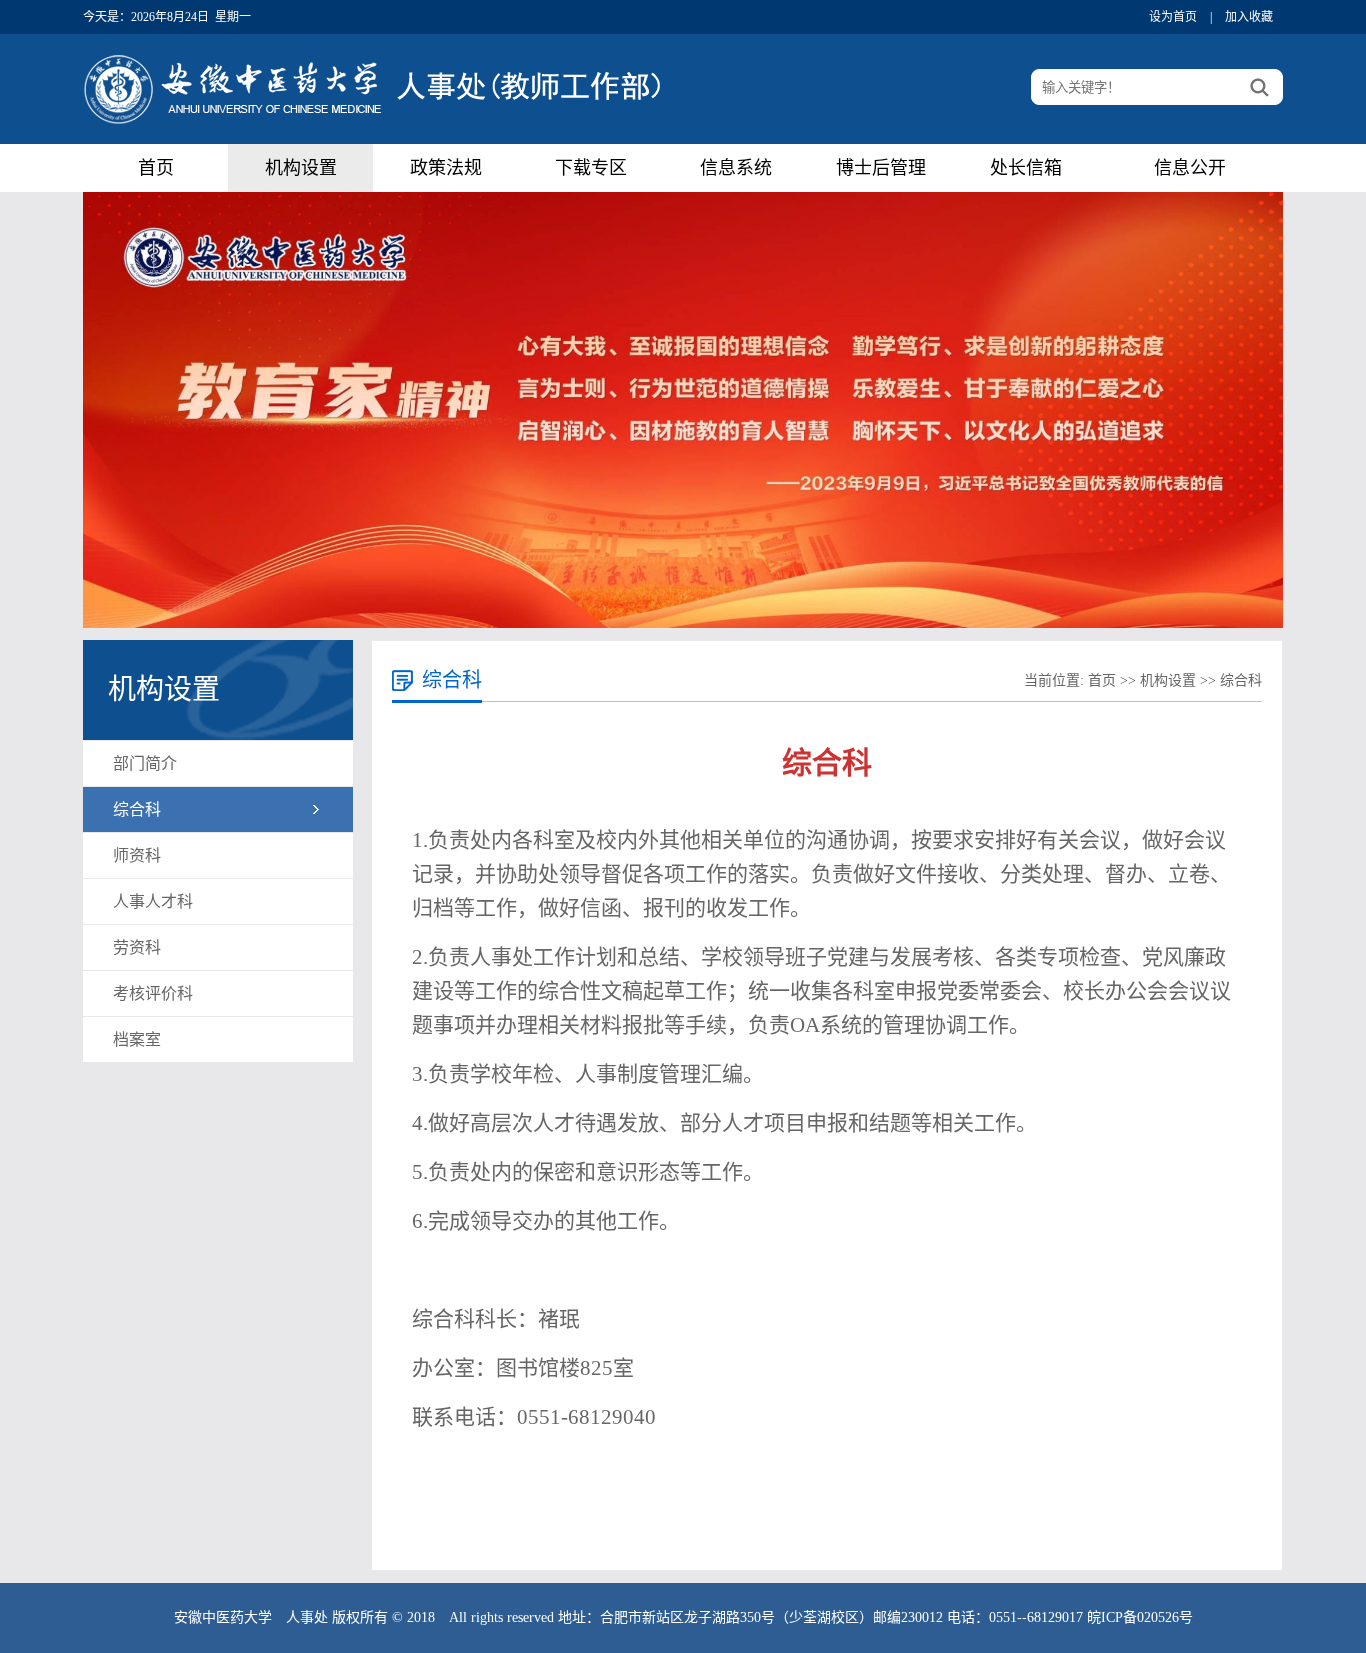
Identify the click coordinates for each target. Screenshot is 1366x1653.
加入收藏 (1249, 17)
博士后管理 (881, 168)
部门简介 (145, 763)
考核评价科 (153, 993)
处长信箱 (1026, 168)
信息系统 (736, 168)
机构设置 (301, 168)
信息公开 (1190, 168)
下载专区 (591, 168)
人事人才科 (153, 901)
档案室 (137, 1039)
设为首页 (1173, 17)
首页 (156, 168)
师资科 (137, 855)
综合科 (137, 809)
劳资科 (137, 947)
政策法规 (446, 168)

■ ACTIVITY: Output every record above verbatim, excluding images.

■ EXERCISE SOLUTION:
Identify the click coordinates for each target. Screenshot is 1366x1653.
加入收藏 (1249, 17)
博士后管理 (881, 168)
部门简介 (145, 763)
考核评价科 (153, 993)
处长信箱 (1026, 168)
信息系统 (736, 168)
机构设置 (301, 168)
信息公开 (1190, 168)
下载专区 (591, 168)
人事人才科 (153, 901)
档案室 (137, 1039)
设为首页 (1173, 17)
首页 (156, 168)
师资科 (137, 855)
综合科 (137, 809)
劳资科 (137, 947)
政策法规 (446, 168)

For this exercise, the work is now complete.